EXPLAINED: What you need to know about gun laws in Germany

Germany is known for having some of the world’s strictest gun laws, but shooting incidents continue to cause concern.

EXPLAINED: What you need to know about gun laws in Germany

Is it difficult to get a gun in Germany?

To get a gun in Germany you firstly have to obtain a firearms ownership license (Waffenbesitzkarte) – and you may need a different one for each weapon you buy – or a license to carry (Waffenschein).

Applicants for a license must be at least 18-years-old and undergo what’s called a reliability check. This includes checking for criminal records, whether the person is an alcohol or drug addict, whether they have a mental illness or any other attributes that might make them owning a gun a potential concern for authorities.

They also have to pass a “specialised knowledge test” on guns and people younger than 25 applying for their first license must go through a psychiatric evaluation.

Crucially, applicants must also prove a specific and approved “need“ for the weapon, which is mainly limited to use by hunters, competitive marksmen, collectors and security workers – not for self-defence.

Once you have a license, you’re also limited in the number of and kinds of guns you may own, depending on what kind of license you have: Fully automatic weapons are banned for everyone, while semiautomatic firearms are banned for anything other than hunting or competitive shooting.

A revolver lies on an application for the issuance of a firearms license. Photo: picture alliance / Carsten Rehder/dpa | Carsten Rehder

How many legal guns are there in Germany? 

According to the latest figures from the Federal Ministry of the Interior, as of May 31st, 2022, there were 5.018,963 registered guns in Germany, and 946,546 gun owners entered in the National Weapons Register (NWR).

Where are the most guns in Germany?

Most legal guns are found in rural areas and are used in hunting or shooting sports. Guns are also more widespread in the western States than in the states that make up the former East Germany, where private gun ownership was extremely limited. 

READ ALSO: German prosecutors say poaching led to double police murder

What about undocumented guns in Germany?

One problem in Germany is so-called ‘old’ weapons. It’s impossible to estimate how many weapons from the two world wars are still in circulation and such antiques have appeared in a number of high-profile incidents in the last few years.

The pistol hidden in a Vienna airport by Bundeswehr officer Franco A was a Unique pistol from 1917 and the 2007 murder of a police officer in Heilbronn involved a Wehrmacht pistol. 

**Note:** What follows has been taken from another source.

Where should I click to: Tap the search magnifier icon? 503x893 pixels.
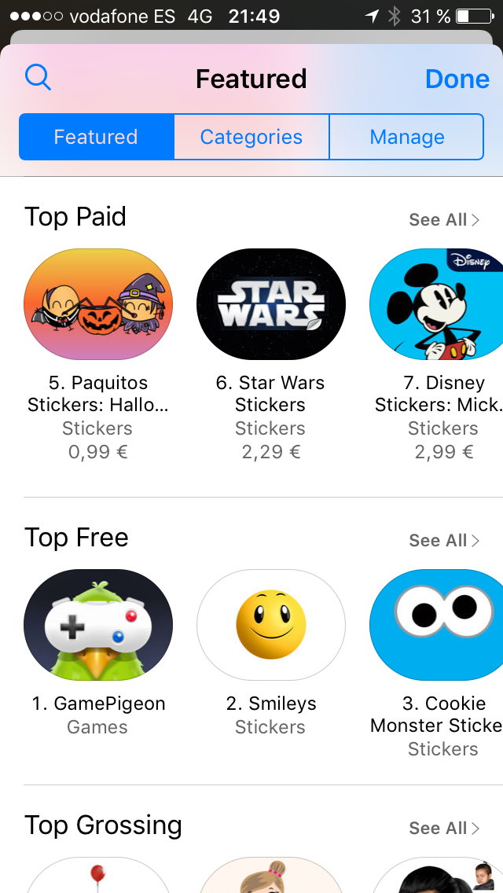coord(38,78)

In 2009, around 200,000 weapons were returned in a gun amnesty, but it is still unclear how many illegal weapons are still out there.

Does Germany have a gun violence problem?

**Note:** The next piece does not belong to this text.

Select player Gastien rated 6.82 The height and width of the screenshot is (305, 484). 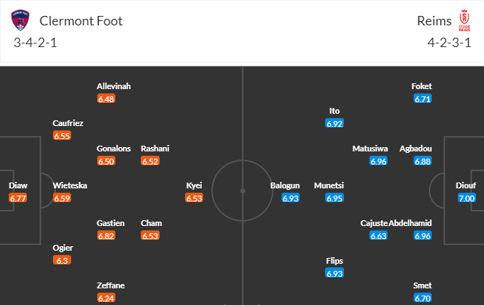(x=110, y=223)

Gun crime is relatively rare in Germany, which has some of the strictest gun laws in Europe and, according to the latest figures from the Federal Criminal Police Office (BKA), gun-related crimes in Germany are decreasing.

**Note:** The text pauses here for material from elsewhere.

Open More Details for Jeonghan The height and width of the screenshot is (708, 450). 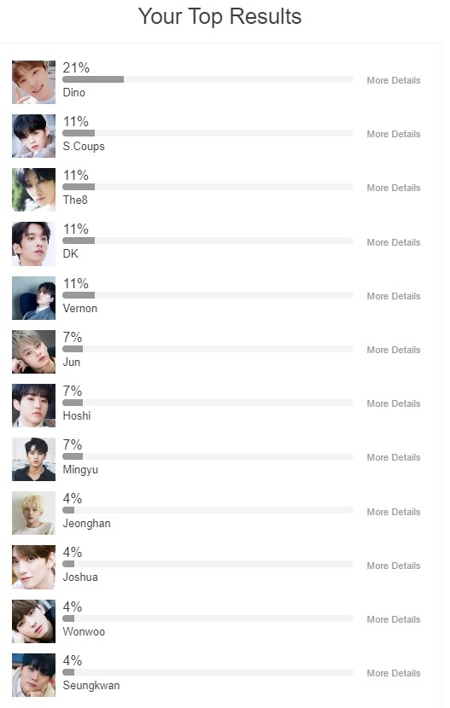(393, 512)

In 2021, there were 9.8 percent fewer crimes committed with a firearm than the previous year, while the number of cases recorded by the police in which a firearm was used to threaten fell by 11.2 percent. Shots were fired in 4,074 of the total number of recorded cases, down 8.5 percent from 2021.

An armored weapons cabinet filled with long guns. Photo: picture alliance / dpa | Friso Gentsch

Despite this, there have been several mass shootings within the past two decades, which have had a big impact on public consciousness and on gun control policy. 

Between 2002 and 2009 there were three major incidents of young men carrying out shootings at their former high schools and, in 2020, a racially motivated gunman shot and killed 11 people and injured numerous others in an attack on two shisha bars in Hanau. The perpetrator was allowed to legally possess firearms, although he had previously sent letters with right-wing extremist content to authorities.

Recently there were also shootings at Heidelberg University in southwestern Germany and at a supermarket in Schwalmstadt in Hesse.

Are German gun laws about to change?

The German parliament reacted to the mass shooting incidents in the early 2000s by tightening the gun laws, and, in the wake of the Hanau attack, a new amendment is in the works, which aims to shift focus towards monitoring gun owners with extremist, right-wing views.

READ ALSO: Germany marks a year since deadly racist shooting in Hanau

In December 2021, Federal Interior Minister Nancy Faeser (SPD) announced her intention to further tighten gun laws, as part of a plan to tackle right-wing extremism.

The authorities in charge of the protection of the constitution have been warning for some time that neo-Nazis are deliberately joining shooting clubs to obtain guns and the Federal Ministry of the Interior reports that 1.500 suspected right-wing extremists among legal gun owners.

Campaigners say more needs to be done to stop gun crime. 

Dagmar Ellerbrock, a historian and expert on weapons history at the Technical University of Dresden said: “It is high time that we try to at least make it more difficult for these political groups to find their way through the shooting associations.”